A tensor is a multilinear function that takes as input a collection of vectors, and outputs a scalar. By multilinear, it is meant that the function is linear in each input independently.

You can imagine multilinear functions as a local approximations to nonlinear functions that depend on several variables, where the approximation takes into account the the linearization of each variable independently. Just like when you zoom in on a nonlinear function of one vector it looks approximately linear, if you zoom in on a function of many vectors it looks approximately multilinear.

If a basis is chosen for each input vector space, then a multilinear function is completely defined by its action on all possible combinations of basis vectors. The results of applying the multilinear function to all combinations of basis vectors can be arranged into a multidimensional array of numbers, and this array can be considered as a representation of the multilinear function, with respect to a given basis.

If one changes the basis, obviously the entries in the multidimensional array representation will change, but in a predictable way. The exact way in which the entries of the array change when you change the base are known as "transformation rules". In many physics classes, boxes of numbers obeying these transformation rules are presented as the definition of a tensor, which is a perfectly legitimate definition, but can be jarring and unmotivated if the multilinear context that these rules come from is not explained.

Holding some of the inputs to a multilinear function fixed (in programming language terminology, "closing over" those inputs) yields a multilinear function in the remaining inputs.
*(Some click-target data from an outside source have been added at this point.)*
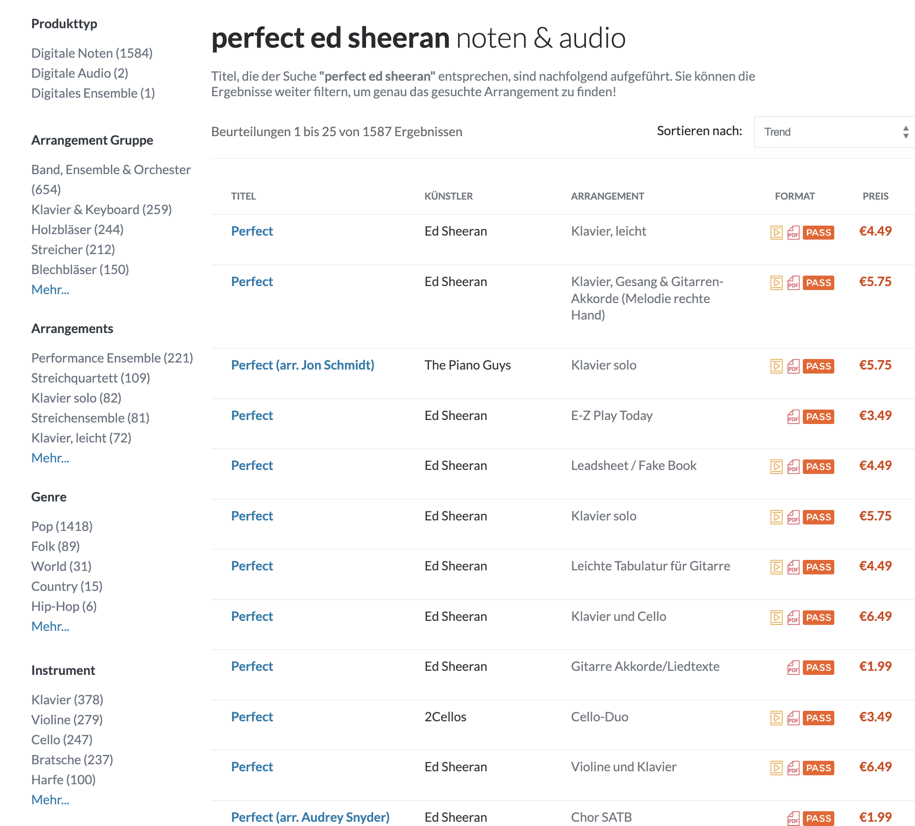Click the PDF icon for Leadsheet / Fake Book
The width and height of the screenshot is (915, 826).
click(793, 466)
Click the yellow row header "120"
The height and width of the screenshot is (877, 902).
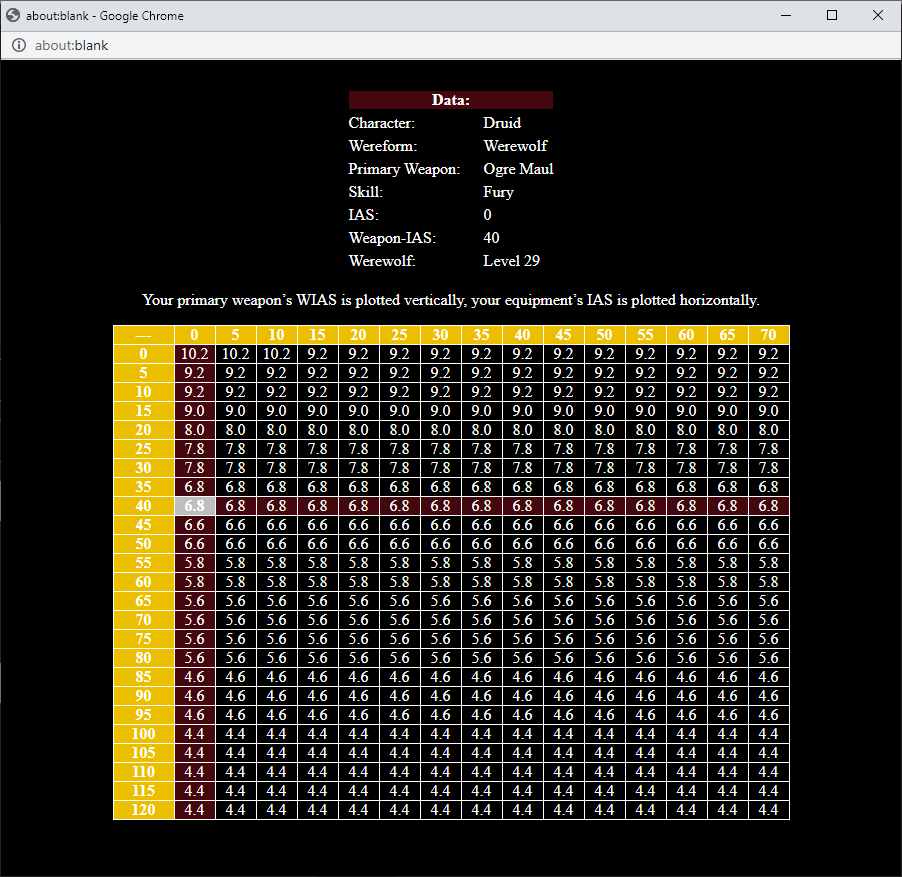(x=143, y=810)
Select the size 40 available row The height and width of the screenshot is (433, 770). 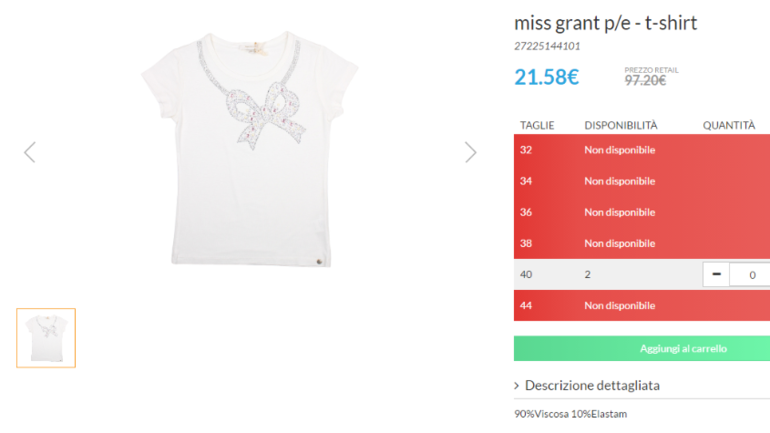pos(642,274)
The array representation of the induced multilinear function in the remaining inputs can be computed by performing a certain sum involving the original array, and the coordinate vectors for the fixed input vectors. This process of forming a new multilinear function by holding certain inputs fixed is known as a tensor contraction.
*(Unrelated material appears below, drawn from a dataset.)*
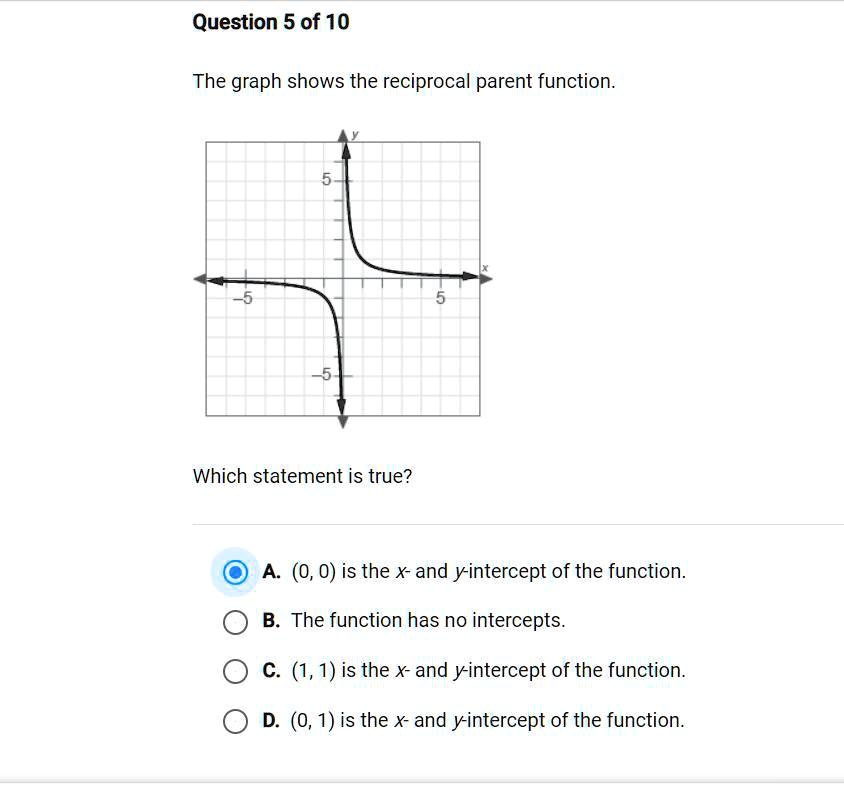The width and height of the screenshot is (844, 787).
Task: Select radio button for answer A
Action: 235,572
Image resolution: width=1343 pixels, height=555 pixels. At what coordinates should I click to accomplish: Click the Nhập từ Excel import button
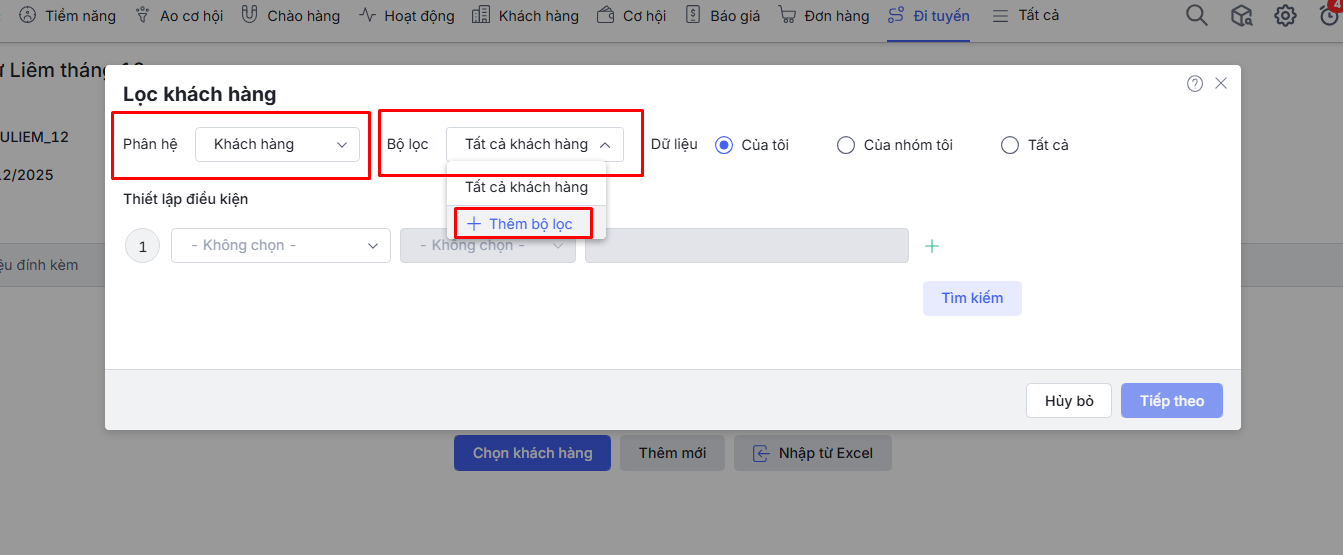(813, 453)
Since fixing all but one input to a tensor yields a linear function in the remaining input, and since linear functions on a vector space can be identified with elements in the dual to that vector space, a tensor can be equally viewed as a multilinear function that takes one less than the original amount of vectors as input, and produces a (dual-)vector as output. This output can then be used as one of the inputs to another tensor that has an input spot for a dual vector. More generally, complicated networks can be constructed where various inputs to a tensor are reinterpreted as outputs, and then those outputs are used as inputs into other tensors in the network (see Penrose graphical notation).

If one attaches a different tensor to every point on a surface (or manifold), the collection of all of these tensors is a tensor field (just like if one attaches vectors to all points on a manifold one gets a vector field). A common special case is where the input vector spaces that form the domain of the tensor at a point are copies of the tangent space and cotangent space of the manifold at that point. In this case, a convenient bases to use are the tangent and co-tangent vectors at every point associated with some pre-existing coordinate charts for the manifold. If one changes the parameterization of the manifold, the coordinate charts will change, so the bases for the tensor field at every point will change, so the array representations of the tensors at each point will change (but in a predictable way..).

Since tensor fields arise in physics much more often than single tensors, often the term "tensor" is used to refer to a tensor field. This terminology works because most of the terms for operations on tensors can also used for tensor fields, with the understanding that that the operation is simultaneously done to all the tensors in the field, pointwise.

Hope this helps with the intuition. This perspective was wrought slowly through years of struggling to understand tensors myself; this post is what I wish someone had told me at the start.